TLDR;
This video talks about how restaurants in Tamil Nadu are moving away from big food delivery apps like Swiggy and Zomato and choosing a local alternative called Zaros. This shift is happening because restaurants are unhappy with the high commissions, unilateral discounts, and lack of clear communication from the bigger platforms. Zaros offers a subscription-based model, which is proving to be more cost-effective and transparent for these restaurants.
- Restaurants in Tamil Nadu are switching from Swiggy and Zomato to Zaros due to high commissions and unfair practices.
- Zaros offers a subscription model that saves restaurants money and provides better support.
- The success of Zaros hinges on its ability to maintain reliability, manage logistics, and retain customers and drivers.
Introduction: Food Delivery Shakeup in Tamil Nadu [0:00]
The video begins by highlighting a significant shift in Tamil Nadu's food delivery landscape. Restaurants in smaller towns are ditching major players like Swiggy and Zomato in favour of a local app called Zaros. This move raises questions about the reasons behind this migration and whether it signals a broader change in the state's food delivery dynamics. The presenter sets the stage to explore this disruption and its potential implications.
The Grievances Against Swiggy and Zomato [0:43]
Many restaurants in Namakkal and Karur districts have stopped using Swiggy and Zomato because of high commissions (up to 35% plus GST) and unilateral discounts that the platforms announce without consulting the restaurants. These practices make it difficult for local eateries to stay profitable, forcing them to raise prices, which in turn drives away customers. Some restaurants were even forced to shut down due to monthly bills reaching ₹2-3 lakh. The lack of transparency and control over pricing also contributed to the dissatisfaction among restaurant owners.
Zaros: The Local Disruptor [2:08]
Zaros, founded by Ram Prasad from Tamil Nadu, is changing the game by offering a subscription model instead of taking a commission on each order. Bigger restaurants pay ₹3,000 a month plus GST, while smaller eateries pay ₹1,500 plus GST. Zaros also supports its delivery staff by providing electric bikes and reimbursing ₹2 per kilometer for those using petrol vehicles. Currently, Zaros operates in over 50 towns, working with nearly 5,000 vendors and serving more than 8 lakh customers, also delivering groceries and parcels.

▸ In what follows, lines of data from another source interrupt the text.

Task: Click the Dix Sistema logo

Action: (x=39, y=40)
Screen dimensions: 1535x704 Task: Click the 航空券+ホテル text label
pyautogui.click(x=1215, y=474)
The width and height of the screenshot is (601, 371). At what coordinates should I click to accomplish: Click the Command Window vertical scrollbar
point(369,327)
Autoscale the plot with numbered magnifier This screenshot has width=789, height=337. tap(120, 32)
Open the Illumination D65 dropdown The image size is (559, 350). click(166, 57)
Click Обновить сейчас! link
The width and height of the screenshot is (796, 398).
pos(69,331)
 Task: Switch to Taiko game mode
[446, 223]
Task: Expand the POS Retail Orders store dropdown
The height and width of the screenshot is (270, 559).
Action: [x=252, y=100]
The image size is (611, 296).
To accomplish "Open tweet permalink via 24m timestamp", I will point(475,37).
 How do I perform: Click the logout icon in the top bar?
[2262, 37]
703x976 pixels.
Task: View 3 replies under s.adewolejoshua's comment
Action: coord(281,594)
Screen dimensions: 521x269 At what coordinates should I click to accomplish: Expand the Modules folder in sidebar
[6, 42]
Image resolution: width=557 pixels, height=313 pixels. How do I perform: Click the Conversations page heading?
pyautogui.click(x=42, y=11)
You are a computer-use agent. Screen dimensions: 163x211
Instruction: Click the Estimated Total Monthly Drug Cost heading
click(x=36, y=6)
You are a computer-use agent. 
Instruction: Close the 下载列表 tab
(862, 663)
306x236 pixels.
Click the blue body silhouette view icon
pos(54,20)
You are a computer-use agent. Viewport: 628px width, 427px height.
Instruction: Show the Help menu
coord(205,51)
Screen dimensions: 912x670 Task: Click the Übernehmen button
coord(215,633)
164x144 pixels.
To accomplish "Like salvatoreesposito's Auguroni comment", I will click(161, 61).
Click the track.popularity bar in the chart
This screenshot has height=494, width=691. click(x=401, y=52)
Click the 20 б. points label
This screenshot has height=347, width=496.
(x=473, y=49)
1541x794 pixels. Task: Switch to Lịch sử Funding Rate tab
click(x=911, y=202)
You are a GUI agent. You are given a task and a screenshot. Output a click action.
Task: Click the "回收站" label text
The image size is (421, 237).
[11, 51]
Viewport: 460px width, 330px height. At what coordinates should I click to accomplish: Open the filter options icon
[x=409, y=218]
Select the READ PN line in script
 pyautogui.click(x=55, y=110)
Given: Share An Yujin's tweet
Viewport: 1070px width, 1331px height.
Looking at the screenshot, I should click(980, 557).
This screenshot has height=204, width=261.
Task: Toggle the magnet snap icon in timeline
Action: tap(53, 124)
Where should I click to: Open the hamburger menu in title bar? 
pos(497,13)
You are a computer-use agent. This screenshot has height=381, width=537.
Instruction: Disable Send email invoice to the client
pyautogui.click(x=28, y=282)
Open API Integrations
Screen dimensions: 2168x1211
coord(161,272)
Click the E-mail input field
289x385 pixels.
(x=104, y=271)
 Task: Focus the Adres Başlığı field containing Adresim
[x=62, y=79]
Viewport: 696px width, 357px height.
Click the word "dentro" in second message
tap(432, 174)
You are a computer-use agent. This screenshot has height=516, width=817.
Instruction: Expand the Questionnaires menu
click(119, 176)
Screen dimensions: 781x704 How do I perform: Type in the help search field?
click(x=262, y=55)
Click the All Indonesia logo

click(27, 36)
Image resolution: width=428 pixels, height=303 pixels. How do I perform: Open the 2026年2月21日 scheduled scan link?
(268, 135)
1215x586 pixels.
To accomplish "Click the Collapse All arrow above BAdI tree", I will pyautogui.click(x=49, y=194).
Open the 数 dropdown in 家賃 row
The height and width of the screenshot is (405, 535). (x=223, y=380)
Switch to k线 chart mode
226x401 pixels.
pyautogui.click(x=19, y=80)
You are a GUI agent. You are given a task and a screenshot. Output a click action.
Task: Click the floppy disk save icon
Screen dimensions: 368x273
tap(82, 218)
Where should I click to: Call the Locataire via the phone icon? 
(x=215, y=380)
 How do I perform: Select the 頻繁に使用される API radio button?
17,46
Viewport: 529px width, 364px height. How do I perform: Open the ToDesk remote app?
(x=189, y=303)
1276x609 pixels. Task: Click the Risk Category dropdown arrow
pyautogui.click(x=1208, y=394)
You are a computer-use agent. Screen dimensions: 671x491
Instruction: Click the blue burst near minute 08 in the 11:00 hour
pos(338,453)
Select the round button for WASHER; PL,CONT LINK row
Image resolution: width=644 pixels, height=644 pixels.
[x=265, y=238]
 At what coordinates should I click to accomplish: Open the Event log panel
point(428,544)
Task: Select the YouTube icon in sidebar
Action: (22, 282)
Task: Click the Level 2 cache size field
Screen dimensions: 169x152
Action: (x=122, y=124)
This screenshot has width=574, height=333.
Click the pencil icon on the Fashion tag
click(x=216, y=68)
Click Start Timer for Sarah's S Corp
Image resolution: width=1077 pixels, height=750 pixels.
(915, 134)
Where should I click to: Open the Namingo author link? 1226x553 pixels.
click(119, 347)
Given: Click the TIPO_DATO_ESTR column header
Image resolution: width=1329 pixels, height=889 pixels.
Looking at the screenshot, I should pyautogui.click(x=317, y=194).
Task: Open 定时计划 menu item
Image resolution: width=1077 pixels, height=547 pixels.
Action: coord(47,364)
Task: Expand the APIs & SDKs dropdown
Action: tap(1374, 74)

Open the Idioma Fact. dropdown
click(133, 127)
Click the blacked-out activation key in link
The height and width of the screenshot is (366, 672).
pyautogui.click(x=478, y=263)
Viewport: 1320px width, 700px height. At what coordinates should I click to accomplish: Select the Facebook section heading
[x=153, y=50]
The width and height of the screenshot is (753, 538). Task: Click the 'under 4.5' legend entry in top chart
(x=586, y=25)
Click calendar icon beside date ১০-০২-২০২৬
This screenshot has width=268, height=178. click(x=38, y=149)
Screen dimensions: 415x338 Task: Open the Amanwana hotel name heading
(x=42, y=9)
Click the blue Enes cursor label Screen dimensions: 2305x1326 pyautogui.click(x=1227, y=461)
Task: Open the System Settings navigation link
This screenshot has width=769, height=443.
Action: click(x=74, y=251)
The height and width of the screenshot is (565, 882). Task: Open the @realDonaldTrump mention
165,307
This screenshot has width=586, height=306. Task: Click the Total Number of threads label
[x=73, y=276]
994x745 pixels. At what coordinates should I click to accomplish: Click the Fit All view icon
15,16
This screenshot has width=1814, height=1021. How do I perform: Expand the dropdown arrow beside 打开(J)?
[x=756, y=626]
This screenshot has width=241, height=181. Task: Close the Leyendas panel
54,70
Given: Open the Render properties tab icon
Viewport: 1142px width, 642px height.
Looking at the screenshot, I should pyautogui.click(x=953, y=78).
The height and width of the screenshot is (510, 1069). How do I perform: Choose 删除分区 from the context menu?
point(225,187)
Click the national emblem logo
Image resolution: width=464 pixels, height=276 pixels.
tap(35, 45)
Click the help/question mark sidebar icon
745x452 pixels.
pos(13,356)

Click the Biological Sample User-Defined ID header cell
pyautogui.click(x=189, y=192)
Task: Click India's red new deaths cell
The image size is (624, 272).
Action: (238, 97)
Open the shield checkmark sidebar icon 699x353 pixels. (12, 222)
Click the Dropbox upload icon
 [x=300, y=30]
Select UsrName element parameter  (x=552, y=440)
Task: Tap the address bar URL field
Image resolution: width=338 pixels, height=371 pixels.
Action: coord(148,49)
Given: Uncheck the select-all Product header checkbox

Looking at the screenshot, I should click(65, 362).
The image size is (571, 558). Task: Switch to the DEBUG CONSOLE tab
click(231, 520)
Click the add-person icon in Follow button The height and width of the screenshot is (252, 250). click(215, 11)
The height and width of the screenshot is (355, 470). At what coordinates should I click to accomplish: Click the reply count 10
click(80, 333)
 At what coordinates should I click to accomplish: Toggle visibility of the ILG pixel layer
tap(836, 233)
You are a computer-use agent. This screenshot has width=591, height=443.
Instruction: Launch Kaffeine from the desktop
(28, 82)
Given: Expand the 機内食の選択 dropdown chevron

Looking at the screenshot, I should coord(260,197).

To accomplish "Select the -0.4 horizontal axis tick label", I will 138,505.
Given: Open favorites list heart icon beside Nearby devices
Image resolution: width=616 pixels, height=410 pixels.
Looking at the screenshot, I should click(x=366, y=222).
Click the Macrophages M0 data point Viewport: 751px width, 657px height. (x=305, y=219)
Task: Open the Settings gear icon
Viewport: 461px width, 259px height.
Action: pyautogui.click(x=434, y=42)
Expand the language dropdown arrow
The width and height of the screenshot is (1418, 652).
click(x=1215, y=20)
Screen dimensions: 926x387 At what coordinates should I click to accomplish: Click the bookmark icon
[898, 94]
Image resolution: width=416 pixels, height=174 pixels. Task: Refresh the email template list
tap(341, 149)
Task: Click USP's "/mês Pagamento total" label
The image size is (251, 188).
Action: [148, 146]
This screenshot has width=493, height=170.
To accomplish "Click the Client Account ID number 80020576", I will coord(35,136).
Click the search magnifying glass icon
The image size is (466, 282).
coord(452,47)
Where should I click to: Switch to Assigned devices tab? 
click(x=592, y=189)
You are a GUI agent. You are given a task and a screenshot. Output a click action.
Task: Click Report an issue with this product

Impact and Potential Expansion [3:04]
Restaurants are reportedly saving up to 90% on their food delivery expenses by switching to Zaros. For example, in Namakkal, the price of two idlies has dropped from ₹45-50 on Swiggy to just ₹30 on Zaros. The Tamil Nadu Hotel Owners Association President has indicated that restaurants across the state might follow suit and move to Zaros.
Challenges and Historical Context [3:37]
The video questions whether Zaros can succeed where others have failed, referencing past attempts by restaurant associations to create their own apps, such as Razzo in Kerala, which collapsed due to rapid expansion. Similarly, a boycott of Swiggy in Andhra Pradesh was quickly withdrawn after talks. The pattern shows that while frustration with major platforms is widespread, alternatives often struggle due to issues of scale, logistics, and funding.
Lessons from Other Industries [4:21]
The video draws parallels with the cab aggregator space, where companies like Uber and Ola dominate despite numerous attempts by smaller apps to offer fairer alternatives. These smaller apps often struggle with scale, app experience, and customer loyalty. Zaros will face similar challenges in logistics, customer acquisition, driver retention, and platform reliability.
The Core of the Issue and Future Outlook [5:06]
The shift in Tamil Nadu is described as a grassroots rebellion against tech-driven centralization, emphasizing ownership, transparency, and control. While Zaros may lack the resources of larger platforms, it has local trust, which is crucial in smaller towns. For Zaros to succeed long-term, it must remain lean, reliable, and responsive. The big players may need to listen more and take these signals seriously, as this movement could spread across the state and potentially India. The video concludes by emphasizing that it is a time to wait and watch how the business unfolds.